Time's running out for Elizabeth. She and her friend Jacob went to a movie they've been dying to see, but it's sold out. Instead of going home, they decide to spend some time nosing around the train depot, and sneaking on board the Fairfield Express. At first, its just a harmless diversion, but after Elizabeth and Jacob are mistakenly locked in, the engine begins to move. Right before their eyes, the train transforms into a chilling, haunted, death ride. The two kids find themselves confronting the gruesome engineer, a ghoul who supposedly wrecked the engine over a hundred years ago. He explains to the kids that the story is wrong, and the real culprit is an unknown saboteur, hiding somewhere on the train! Now the two adventurers must find the saboteur before the train crashes again, just as it does every time its haunted wheels take to the tracks. But this time the train carries two living passengers, Elizabeth and Jacob, who don't want to end up . . .dead on its tracks.

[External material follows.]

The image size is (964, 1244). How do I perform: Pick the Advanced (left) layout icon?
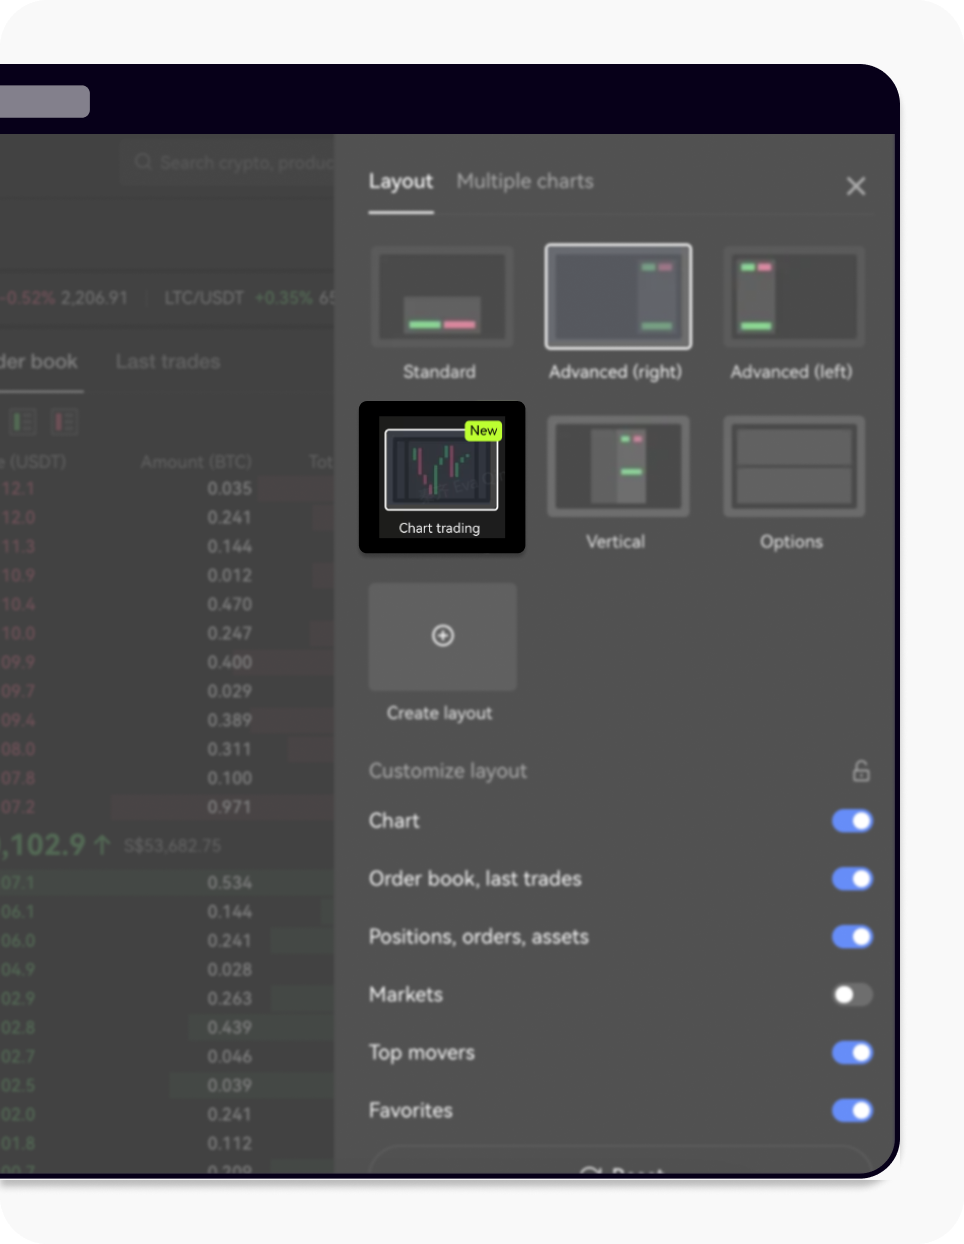click(793, 297)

Train themed kids’ horror is a rarity. Like an EXTREME rarity. There’s a Shadow Zone entry, Secret Agent Grandma, a short story from Bites!, and… that’s all I can think of—besides this little Strange Matter. Twains (pardon the autism accent) have potential in this genre, and this takes the trope of whodunnits set on trains as well, which should make a wonderful kids’ horror book… yet this is another of the weaker Strange Matters, I feel. The train setting is handled well and provides that unique flair to this book, as well the actual plot being great: two kids have to save the spirits of a train by figuring out who REALLY made it crash many years ago. Writing is series standard (good) too, and there’s plenty of good, tense scenes and ghost/ghoul designs.. whatever these things even are. And the main character duo was sweet. But hitting the brakes now, there’s some large issues with this one. A personal one to get out of the way is there’s too much action for my taste; it makes the book confusing and chaotic to read, and it really ramps up towards the end. But besides that, the twists this one has just… don’t land. I like the direness, don’t get me wrong, and the tone of this story is great as well. But there’s not enough time for them to land, let alone they come out of left field. Could’ve been handled better. Odd John… oh boy. Why set him up the way they did if the author(s) were just gonna throw that out the window at the end? Fucking dumb shit, morally retarded character. Anywho. There’s some characters we meet who just kinda get completely dropped at the climax from the story, which makes this book feel incomplete, especially with the particular ghost of a girl that felt like was setting something important up, but didn’t amount to much plot wise. Even if she were an info dump character or served a narrative purpose (maybe she’s the reason the train got wrecked instead?), I would’ve preferred that. The story meanders a bit too, but that’s about it. Writing just kinda goes off track in the final third, even I chugged along with it fine. Okay, I’ll shut up with the train puns. Overall, 7/10. It’s fun, and the first half is super good, plus there’s some great stuff sprinkled all throughout. But we lose the plot a bit nearing the end, and some characters aren’t handled well. I think it’s time for an update on me and my wife, Strange Matter: Rilo is fixed (not like a dog), and he likes Mars Volta now; we’re starting a cult, without mormon crap.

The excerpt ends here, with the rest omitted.